* Extrait du texte
Ce nouveau style, plus frais, convient parfaitement à la cuisine plus légère servie aujourd’hui dans les restaurants haut de gamme.» Ajoutez à cela des paysages splendides, des petites villes bouillonnantes, et vous obtenez la destination idéale de vos prochaines vacances…
Pour goûter du vin
– Roda est, à 36 ans, la plus jeune des grandes bodegas de Haro, mais on y utilise seulement des raisins de tempranillo, graciano et garnache d’anciens pieds. On peut juste y prendre un verre, mais l’endroit propose aussi plusieurs expériences autour du vin: visite de la bodega, tour dans les vignobles, dégustation verticale ou pique-nique «vin compris» sur la rivière Ebro.
– Fan des architectes stars? Frank Gehry a construit une Ciudad del Vino pour Marqués de Riscal à Elciego. Zaha Hadid a dessiné la salle de dégustation de Vino Tondonia à Haro, Santiago Calatrava a conçu les Bodegas Ysios à Laguardia et avec le Bodegas Campo Vieja, Ignacio Quemada Saénz-Badillos a édifié à Logroño le premier bâtiment dédié au vin climatiquement neutre.
– Côté tapas, on trouve une belle sélection de vins locaux (dont ceux de Víctor Asejo) dans les rues autour de la Calle Laurel: Tastavin, Torres Gastrobar, Roots et Buono Bueno dans la Calle San Juan et La Tavina, La Anjana et Divina Croqueta dans la Calle Laurel.
– Pour combiner dégustation et promenade, Rafa Loyo, de Riojaventura, propose des randonnées à vélo ou à pied dans les vignobles, d’une demi-journée à une semaine entière.
riojaventura.com/rutas-en-bicicleta, grapeaventura.com, ojasport.com
Pour manger
– Terete, à Haro, grille chaque jour depuis 1877 de l’agneau dans ses fours à bois et sert des plats classiques rustiques comme du ragoût d’artichauts ou des asperges au chorizo et au boudin noir.
– Venta Moncalvillo, à Daroca di Rioja, a une étoile ET une étoile verte au Michelin. Les ingrédients proviennent du jardin, que l’on peut admirer tout en mangeant. On choisit un des trois menus en biodynamie et le vin suggéré vous emmène au paradis. Pour citer le Michelin, ça «vaut le détour à 100%».
– La Calle et la Travesia de Laurel, à Logroño, abritent de nombreux bars spécialisés dans un seul pintxo. Les bons conseils de Celia? Le bar Soriano pour les champignons, le Jubera pour les patatas bravas, El Sebas pour sa tortilla légendaire, Lorenzo pour son tio agus (petit pain fourré au porc). Dans le bar le plus ancien, le Blanco&Negro, place au
matrimonio, sandwich au piment vert et aux anchois.

* Données extraites
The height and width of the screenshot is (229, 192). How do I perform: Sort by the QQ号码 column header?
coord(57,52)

...

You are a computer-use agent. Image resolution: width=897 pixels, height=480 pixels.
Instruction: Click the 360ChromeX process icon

* Exercice proposé 1
D'après l'extrait sur la Rioja, depuis quelle année le restaurant Terete, à Haro, grille-t-il de l'agneau dans ses fours à bois ?
* Exercice proposé 2
Reprenez l'extrait sur la Rioja à la fin de sa dernière phrase et poursuivez-le.
Les données n'ont aucun lien avec l'extrait sur la Rioja.

* Réponse 1
Depuis 1877.

* Réponse 2
Pour dormir
– Hôtel Los Augustinos, à Haro. Ces 600 dernières années, le bâtiment a abrité un couvent, une caserne, un hôpital et une prison. C’est aujourd’hui un hôtel doté d’une immense cour intérieure couverte et un restaurant, El Claustro.
eurostarshotels.com/eurostars-los-augustinos
– Finca de los Arandinos, à Entrana, est un hôtel-spa minimaliste sur le vignoble du même nom, où l’on profite du panorama, de la délicieuse slow food au restaurant Tierra et d’un excellent massage en vinothérapie.
– Santa Maria est un petit bijou de boutique-hôtel situé dans une maison de maître du XVIe siècle qui repose contre le mur d’enceinte de la pittoresque Briones. Au menu: chambres luxueuses, bar lounge, patio cosy, espace fitness en penthouse et rooftop pour admirer le coucher du soleil. Le chef Juan Cuesta de l’Allegar sert – aussi bien en salle que dans une ancienne cave à vin en sous-sol – une version légère et moderne des classiques de la Rioja.
Activités
–Un tour en montgolfière au-dessus de la Rioja Alta est une expérience unique en son genre, croyez-nous sur parole.
190 euros/personne.
– Faire du vélo ou marcher à travers les vignobles, c’est possible avec Rafa Loyo de Riojaventura, le temps d’une demi-journée… ou d’une semaine entière.
Jolis villages
– Briones, situé sur une belle colline, est un véritable village de carte postale, avec son impressionnante église baroque, ses cafés figés dans le temps et ses panoramas imprenables.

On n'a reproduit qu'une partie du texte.